Owens once said he doesn’t believe in elaborately embroidered dresses that are worn a single time to a Gala and then left to rot in storage. The designer views his furniture line as his true contribution to couture. His pieces, while costly, are each handcrafted by artisans in France, providing new growth to manufacturers who had seen a reduction of clientele.

His first home collection featured pieces made of alabaster, marble, fur, concrete, and various stalwart materials. The work is concerned with geometry, minimalism, and the dichotomy between forms and the materials used. The pieces, while remaining functional everyday items, can also be seen separately from their intended function as surreal sculptural pieces. Most of the exotic and industrial materials being sourced by his now spouse, Michele Lamy. From rare marble in Abu Dhabi to pre-cut elm and Indonesian basalt, Lamy has been at the forefront of gathering the precious materials necessary for Owens’ design.

If one were to enlarge any of these pieces to just a few times their size, they would be beholding a monolithic structure. The brutalist austerity of these forms is not without their touch of playfulness though, fur-covered chairs and marbled platform beds suggest a space designed for a lavish orgiastic congregation.

Owens' most recent works have developed so much, his catwalks have become the highlight of the Paris fashion week season. The last decade has seen his presentations evolve into a crossbreed of performance art and installations.  


Collections like Spring Summer 2014 "Vicious" showed Owens doing away with conventional models completely. Working closely with choreographer Lauretta Malloy Noble and sororities to create a "Step" routine that was all at once primal, confrontational, and empowering. The models wore hiked up skirts, zippers and sleeveless tops for maximum mobility. A stark contrast to Owens usually disquieting drapey dresses. The dancers wore a tight, powerful scowl, “grit-face” which was intended to intimidate the audience members and exhibit a sense of power and defiance. Presentations like these would foreshadow the performance art aspect of later contemporary Rick Owens shows, with nearly each collection becoming more and more of a spectacle.

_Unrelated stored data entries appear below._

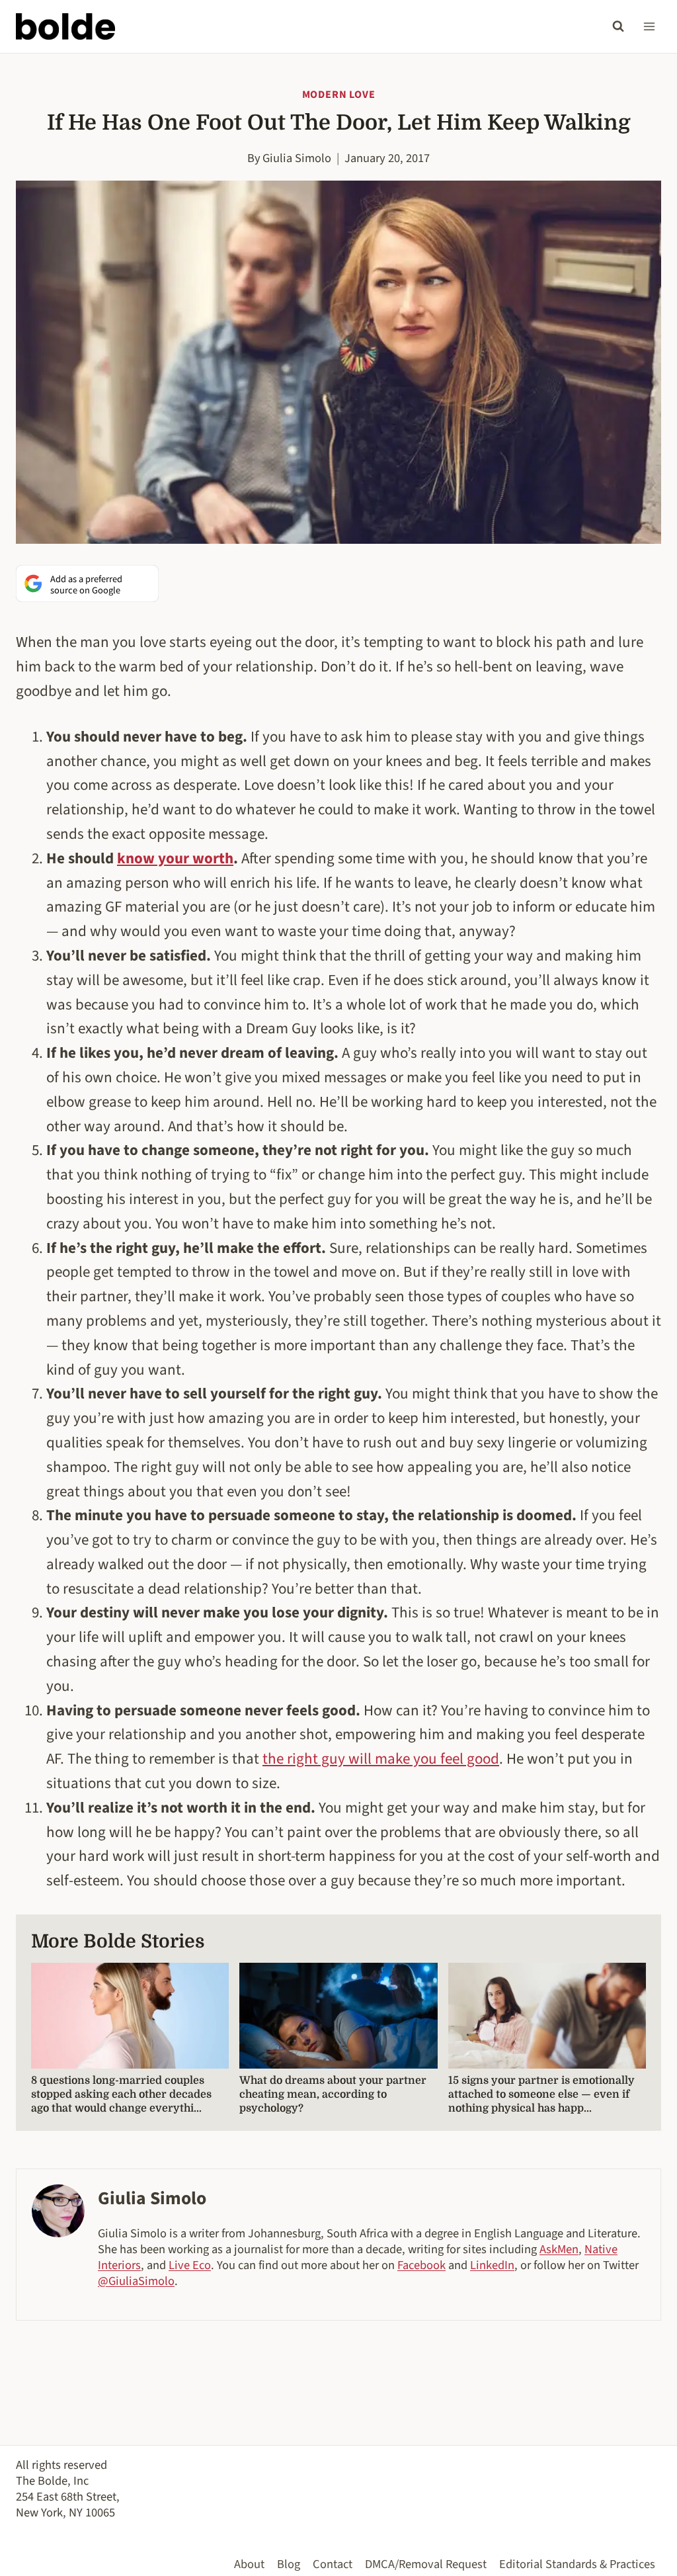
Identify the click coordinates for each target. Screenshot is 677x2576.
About (249, 2564)
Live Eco (190, 2265)
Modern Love (339, 94)
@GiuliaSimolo (136, 2281)
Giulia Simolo (296, 158)
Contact (332, 2564)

While some influences like Legaspi are more overt, other artists have influenced Rick in more furtive ways. For his Spring Summer 2015 collection "Faun", Owens was mesmerized by the late Vaslav Nijinsky ballet, "L'Après-midi d'un faune". The scandalously choreographed performance for the ballet russes featured the Faun chasing a group of nymphs and flirting with them before picking up one of their fallen veils and masturbating into it.

This blend of high-culture and sexual subversion are themes that Owens continuously likes to play on. His models wore suggestively primitive loincloth garments on their waists and scarf-like sashes over their torsos reminiscent of the faun's likeness. The Adidas spring-blade footwear appeared as if hooves on the models. This was also one of the most colorful Rick Owens collections to date, filled with dusty pinks, sages, and deep brown tones. The show closed off with another nod to one of Owens' heroes, Jean-Michel Frank, the early twentieth-century interior designer. Owens made a double-breasted long coat in his memory, the only outerwear piece devoid of archaic symbolism.

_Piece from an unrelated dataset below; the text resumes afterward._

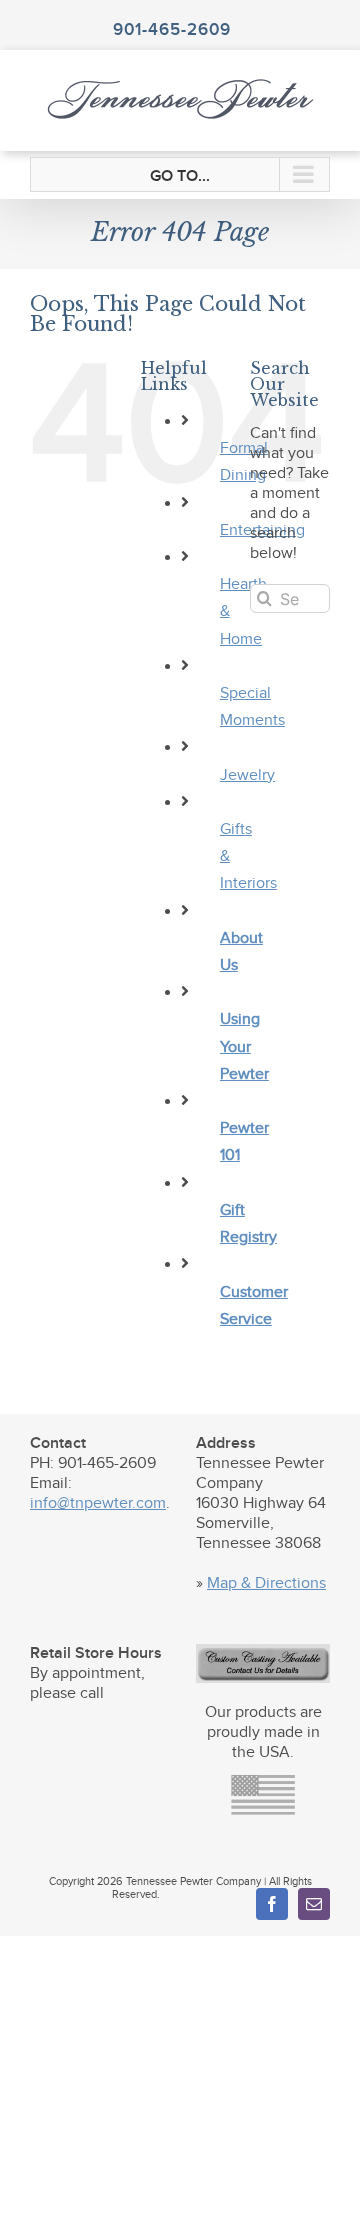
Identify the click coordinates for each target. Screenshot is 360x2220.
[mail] (314, 1904)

Owens' design continues to explore themes of individualism, sex, androgyny, futurism, and austerity. Before anyone knew, Owens' work had evolved into a goth universe, with interwoven narratives sometimes contradictory, sometimes allusive. The core of his work is still focused on the "other" and a new declaration of beauty brought about by this spirit of the counterculture.

While many designers try to reconcile their work within the art sphere, Owens is almost universally regarded as one of the greatest living artists of our time. Though several in the industry remain stagnant or hit a creative wall, Rick Owens' work is still evolving, far from reaching any sort of plateau. Where the old world Maisons have all the funding, mainstream appeal, and endorsements, Rick has managed to capture the hearts and minds of a new generation. To diminish the work of his contemporaries would be a disservice, though unlike the creatives being promoted to manage old fashion houses, Rick Owens seems to sit on a throne of his own creation.